BEGIN

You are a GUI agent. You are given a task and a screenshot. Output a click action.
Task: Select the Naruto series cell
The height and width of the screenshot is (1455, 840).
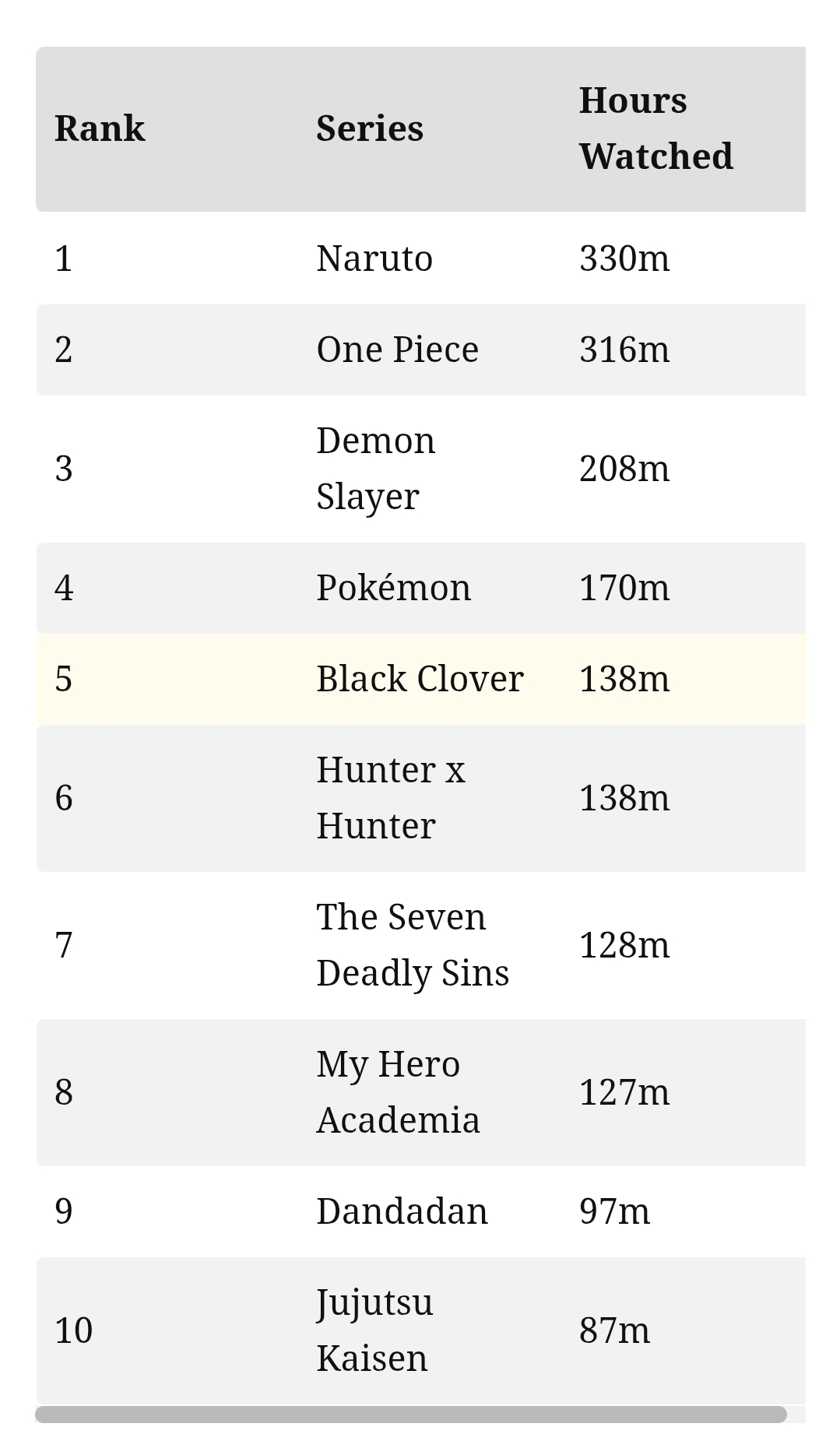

END
BEGIN

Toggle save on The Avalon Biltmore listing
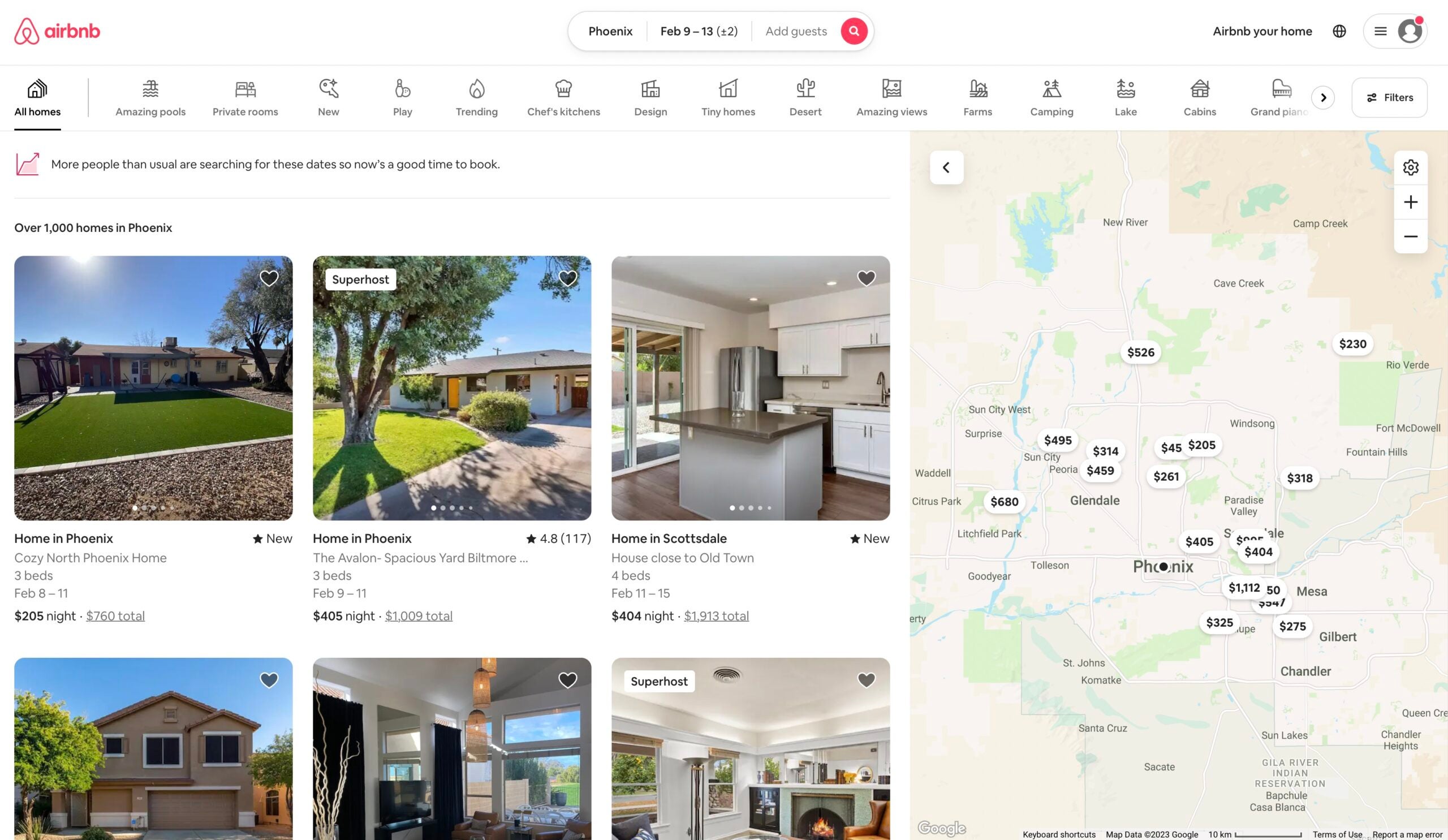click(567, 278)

END

### Task goal
Working from the data above, extract solely the lines from the one containing "You are a GUI" through the one containing "The height and", exactly as they appear, both included.

### Reply to the task
You are a GUI agent. You are given a task and a screenshot. Output a click action.
Task: Select the Naruto series cell
The height and width of the screenshot is (1455, 840).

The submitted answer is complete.